美を追求したオスカー・ワイルドは、「太陽に手を出したら堕落する」と、美術品を収集している時に堕落しそうになり、悟ったものだ。
私と切り絵画家の八田員成氏が10月15日から開催するアート展『きりあと』で、私に会いたいと言う男性が、だけど芸術、美術をどう見ていいのか分からない、とDMをくれた。

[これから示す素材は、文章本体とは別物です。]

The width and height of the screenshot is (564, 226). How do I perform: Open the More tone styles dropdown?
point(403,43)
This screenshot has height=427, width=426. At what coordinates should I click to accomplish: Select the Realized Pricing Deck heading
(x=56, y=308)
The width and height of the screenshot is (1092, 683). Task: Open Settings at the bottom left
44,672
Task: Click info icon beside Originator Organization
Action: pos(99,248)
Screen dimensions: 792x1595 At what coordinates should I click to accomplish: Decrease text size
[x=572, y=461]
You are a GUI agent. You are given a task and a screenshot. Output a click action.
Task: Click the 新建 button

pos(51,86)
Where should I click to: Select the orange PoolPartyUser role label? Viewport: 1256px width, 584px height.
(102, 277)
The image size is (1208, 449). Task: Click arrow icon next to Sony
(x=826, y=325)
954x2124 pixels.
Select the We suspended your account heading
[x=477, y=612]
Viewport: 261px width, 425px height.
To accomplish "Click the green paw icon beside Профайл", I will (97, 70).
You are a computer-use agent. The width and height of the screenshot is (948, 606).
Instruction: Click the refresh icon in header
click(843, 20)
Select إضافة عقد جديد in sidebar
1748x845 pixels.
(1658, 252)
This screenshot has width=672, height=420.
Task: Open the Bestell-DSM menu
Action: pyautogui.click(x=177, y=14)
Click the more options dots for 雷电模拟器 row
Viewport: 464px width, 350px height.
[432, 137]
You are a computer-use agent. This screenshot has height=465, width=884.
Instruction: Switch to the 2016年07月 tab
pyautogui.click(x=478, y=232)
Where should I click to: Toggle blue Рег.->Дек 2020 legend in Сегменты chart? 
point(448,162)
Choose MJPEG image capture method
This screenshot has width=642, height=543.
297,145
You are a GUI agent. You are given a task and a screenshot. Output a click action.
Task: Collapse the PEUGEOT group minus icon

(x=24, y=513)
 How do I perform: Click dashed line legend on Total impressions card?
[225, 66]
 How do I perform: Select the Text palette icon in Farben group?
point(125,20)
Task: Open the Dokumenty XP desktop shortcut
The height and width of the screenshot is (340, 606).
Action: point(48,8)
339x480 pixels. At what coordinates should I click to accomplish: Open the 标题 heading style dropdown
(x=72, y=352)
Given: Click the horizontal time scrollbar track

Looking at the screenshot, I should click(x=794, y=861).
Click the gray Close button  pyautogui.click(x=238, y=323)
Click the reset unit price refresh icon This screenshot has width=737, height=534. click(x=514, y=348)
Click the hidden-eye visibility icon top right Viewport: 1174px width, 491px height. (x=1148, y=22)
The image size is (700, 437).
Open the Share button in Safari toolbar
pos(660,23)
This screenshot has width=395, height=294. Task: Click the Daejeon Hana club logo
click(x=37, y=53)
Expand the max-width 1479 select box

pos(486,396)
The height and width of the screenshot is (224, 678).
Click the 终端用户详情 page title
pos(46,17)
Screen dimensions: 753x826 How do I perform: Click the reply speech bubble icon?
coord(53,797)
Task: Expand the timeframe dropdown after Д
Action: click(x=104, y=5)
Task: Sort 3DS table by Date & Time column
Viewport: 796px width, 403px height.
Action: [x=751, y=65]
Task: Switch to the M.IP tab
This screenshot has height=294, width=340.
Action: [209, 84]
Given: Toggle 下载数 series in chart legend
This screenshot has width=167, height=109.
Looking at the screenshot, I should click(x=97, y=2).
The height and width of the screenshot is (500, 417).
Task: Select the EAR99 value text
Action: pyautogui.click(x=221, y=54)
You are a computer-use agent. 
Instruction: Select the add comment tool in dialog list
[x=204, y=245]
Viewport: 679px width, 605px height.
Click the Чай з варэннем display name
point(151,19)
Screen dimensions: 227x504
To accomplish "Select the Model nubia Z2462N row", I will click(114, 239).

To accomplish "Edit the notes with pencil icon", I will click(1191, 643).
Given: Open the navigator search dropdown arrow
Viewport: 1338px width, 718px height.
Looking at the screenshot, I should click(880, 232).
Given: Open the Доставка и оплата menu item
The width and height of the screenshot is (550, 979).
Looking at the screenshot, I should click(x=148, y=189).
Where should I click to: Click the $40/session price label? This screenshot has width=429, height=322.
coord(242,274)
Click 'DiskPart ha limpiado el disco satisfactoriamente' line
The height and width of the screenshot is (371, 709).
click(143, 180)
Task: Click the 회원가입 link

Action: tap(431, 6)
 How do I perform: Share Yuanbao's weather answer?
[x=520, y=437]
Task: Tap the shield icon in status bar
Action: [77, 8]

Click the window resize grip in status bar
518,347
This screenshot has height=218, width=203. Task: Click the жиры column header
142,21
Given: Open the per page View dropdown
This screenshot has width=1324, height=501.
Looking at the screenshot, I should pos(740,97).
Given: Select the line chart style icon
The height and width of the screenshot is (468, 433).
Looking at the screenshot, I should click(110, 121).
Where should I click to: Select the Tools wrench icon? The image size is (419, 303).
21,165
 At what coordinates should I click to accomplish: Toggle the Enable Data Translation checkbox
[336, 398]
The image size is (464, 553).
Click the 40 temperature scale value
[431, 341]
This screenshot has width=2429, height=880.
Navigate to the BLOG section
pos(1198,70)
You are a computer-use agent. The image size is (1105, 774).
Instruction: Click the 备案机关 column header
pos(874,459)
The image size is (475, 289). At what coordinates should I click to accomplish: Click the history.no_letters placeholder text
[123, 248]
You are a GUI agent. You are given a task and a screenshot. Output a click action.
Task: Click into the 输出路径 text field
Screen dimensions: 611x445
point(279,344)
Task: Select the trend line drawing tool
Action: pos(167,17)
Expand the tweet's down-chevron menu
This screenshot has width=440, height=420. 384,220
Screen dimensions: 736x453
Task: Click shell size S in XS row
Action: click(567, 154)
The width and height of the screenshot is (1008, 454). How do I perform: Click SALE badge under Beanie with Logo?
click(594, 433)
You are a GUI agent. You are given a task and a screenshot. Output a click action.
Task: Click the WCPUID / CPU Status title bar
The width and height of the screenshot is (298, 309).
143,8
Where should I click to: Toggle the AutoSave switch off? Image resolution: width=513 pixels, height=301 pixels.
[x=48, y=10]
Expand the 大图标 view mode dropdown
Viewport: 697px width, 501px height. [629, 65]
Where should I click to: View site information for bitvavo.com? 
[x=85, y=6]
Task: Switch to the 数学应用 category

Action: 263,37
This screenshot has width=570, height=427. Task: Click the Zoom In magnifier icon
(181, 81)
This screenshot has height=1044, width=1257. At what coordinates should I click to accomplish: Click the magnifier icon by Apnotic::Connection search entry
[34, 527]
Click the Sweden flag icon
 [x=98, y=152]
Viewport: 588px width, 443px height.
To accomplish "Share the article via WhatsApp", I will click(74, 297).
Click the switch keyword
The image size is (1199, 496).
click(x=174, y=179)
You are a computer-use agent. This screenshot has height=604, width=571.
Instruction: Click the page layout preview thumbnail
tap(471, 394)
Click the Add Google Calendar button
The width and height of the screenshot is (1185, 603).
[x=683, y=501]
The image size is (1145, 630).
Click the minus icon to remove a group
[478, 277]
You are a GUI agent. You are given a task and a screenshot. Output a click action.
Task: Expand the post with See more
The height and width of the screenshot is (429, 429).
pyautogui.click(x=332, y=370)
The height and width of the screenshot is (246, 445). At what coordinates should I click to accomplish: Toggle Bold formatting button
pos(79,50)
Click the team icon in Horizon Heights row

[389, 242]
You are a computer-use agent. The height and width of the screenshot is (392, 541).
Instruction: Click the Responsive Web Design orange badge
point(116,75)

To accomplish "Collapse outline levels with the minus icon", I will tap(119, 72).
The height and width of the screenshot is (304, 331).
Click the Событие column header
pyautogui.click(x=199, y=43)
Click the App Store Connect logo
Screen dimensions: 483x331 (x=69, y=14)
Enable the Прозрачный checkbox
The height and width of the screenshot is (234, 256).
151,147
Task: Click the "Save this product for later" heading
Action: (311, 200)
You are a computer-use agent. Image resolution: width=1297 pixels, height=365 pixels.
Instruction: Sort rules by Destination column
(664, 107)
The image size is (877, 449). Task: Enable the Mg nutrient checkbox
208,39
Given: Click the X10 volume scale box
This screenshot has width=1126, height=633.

世の中には、汚いものやグロテスクなものを愛でる変人もいる。後者は恐らく病的だが、前者の場合、「汚いものから美しいものを探す」人間もいる。
典型的な例が、廃墟が好きな人たちだろう。
私は廃墟撮影もしたことがあり、その作品が『きりあと』に一点展示されるが、廃墟は好きではない。だが、廃線の駅舎はとても好きで、その駅が輝いていた時には、美しい男女がホームにあるベンチでどれくらい愛を語りあっていたのか、どんなかわいい子供がホームを走り回っていたのか、錆びれたレールや草に隠れたベンチを見ていて感傷に耽る事ができる。
その駅舎はやがて撤去され、消えていく。
すべての生命、そして生命に愛された物は、消えていく運命にあり、それを嘆く。
そして本当にこの世界からいなくなってしまう。どれもそれを『死』と言う。廃線の駅が無くなるのも『死』。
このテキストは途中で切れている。